** Records shown follows **

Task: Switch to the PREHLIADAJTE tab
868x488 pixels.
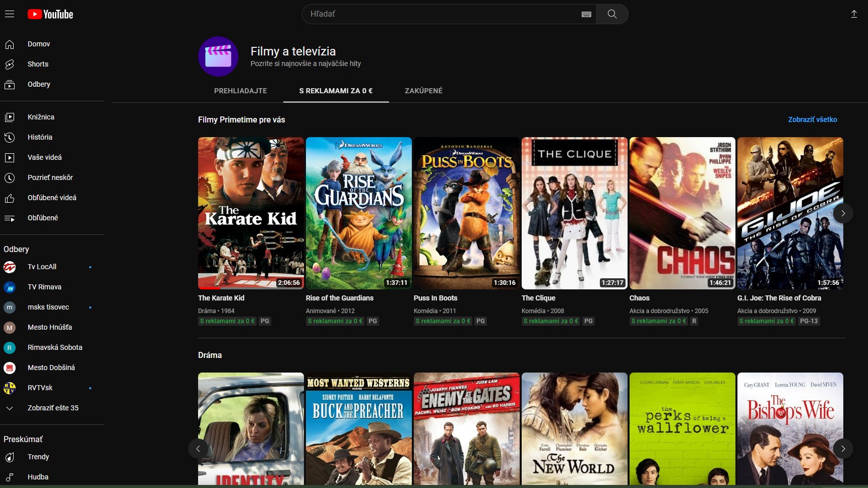Action: tap(240, 91)
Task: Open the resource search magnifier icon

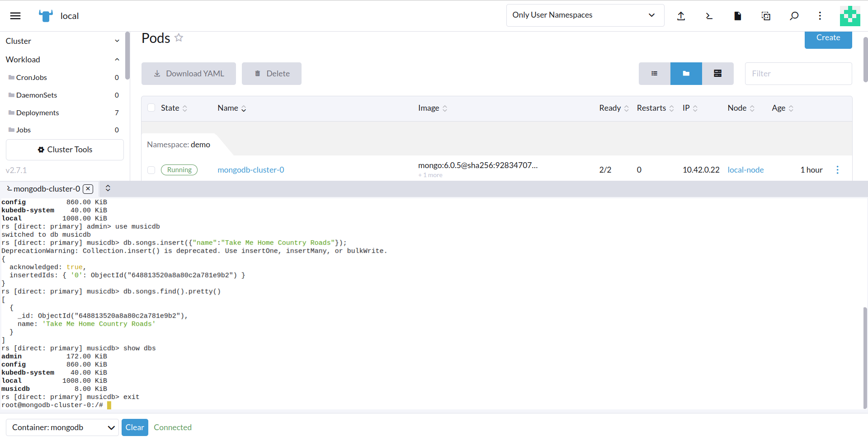Action: click(794, 16)

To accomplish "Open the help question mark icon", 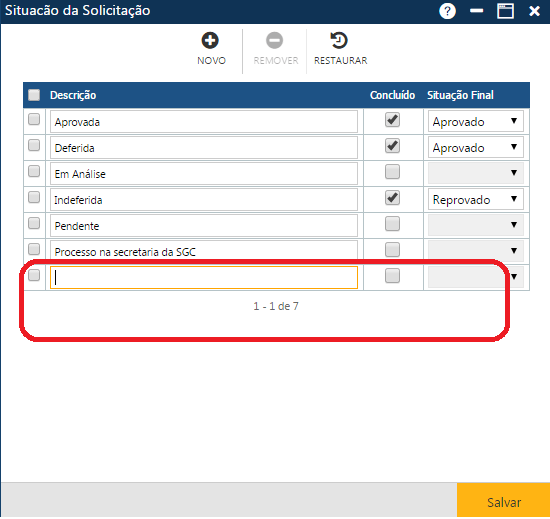I will pyautogui.click(x=447, y=11).
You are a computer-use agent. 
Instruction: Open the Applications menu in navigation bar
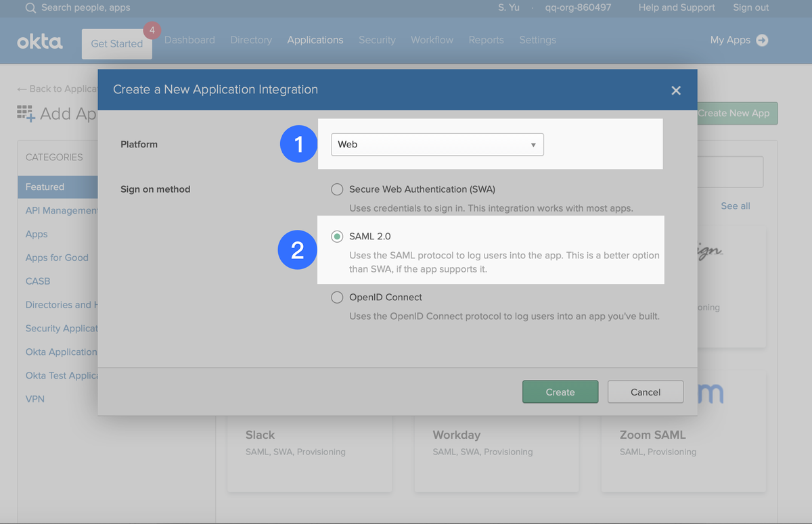[315, 40]
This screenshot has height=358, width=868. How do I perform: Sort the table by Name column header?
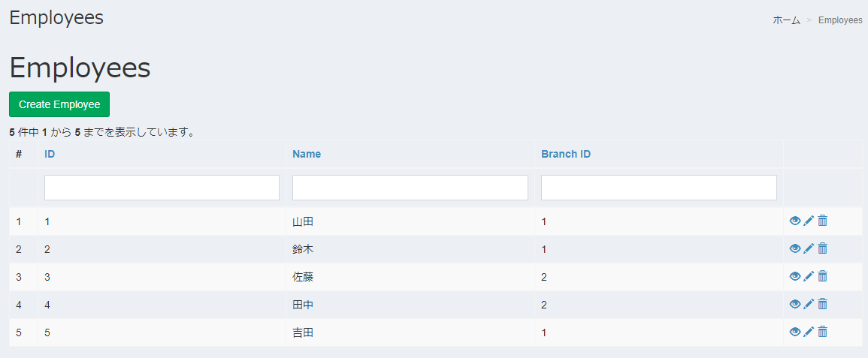(x=307, y=154)
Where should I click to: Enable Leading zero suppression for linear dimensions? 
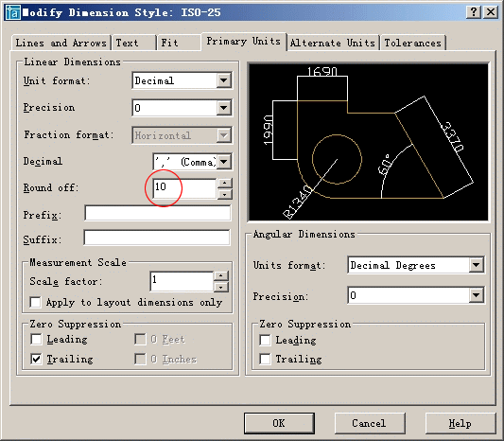(36, 339)
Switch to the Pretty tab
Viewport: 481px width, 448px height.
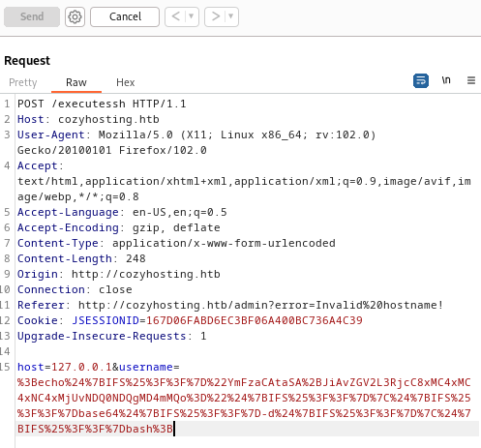[23, 82]
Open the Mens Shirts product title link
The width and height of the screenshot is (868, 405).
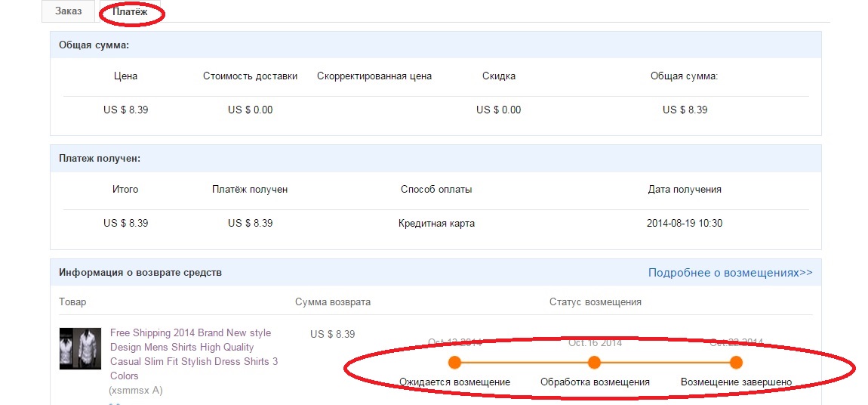coord(193,354)
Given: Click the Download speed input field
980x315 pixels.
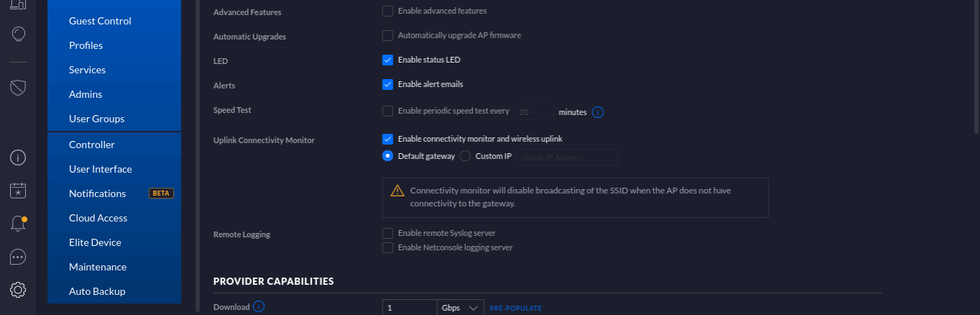Looking at the screenshot, I should click(x=409, y=308).
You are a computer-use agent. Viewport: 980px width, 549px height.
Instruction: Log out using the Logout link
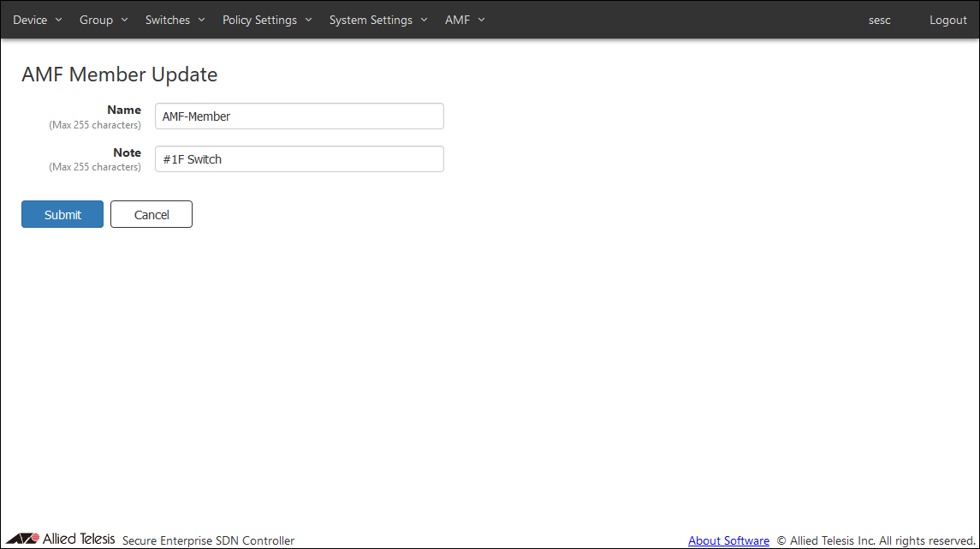pyautogui.click(x=947, y=20)
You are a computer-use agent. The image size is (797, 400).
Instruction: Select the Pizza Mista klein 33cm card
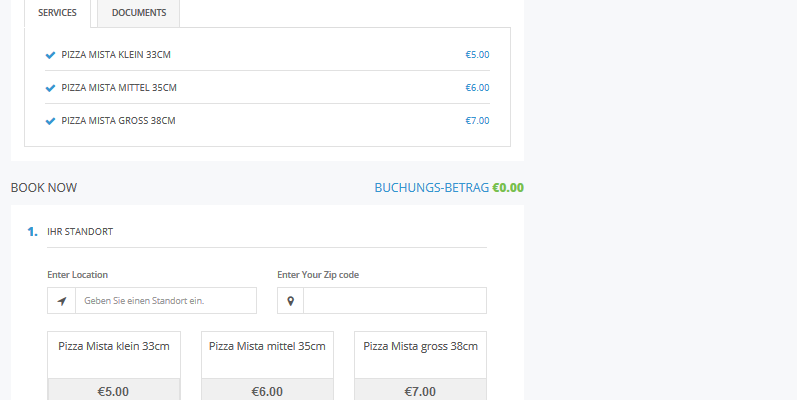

** End of Records shown **

**Prompt**: Show each line of the records above containing "Switch".

**Exercise solution**:
Task: Switch to the PREHLIADAJTE tab
Switch to the Pretty tab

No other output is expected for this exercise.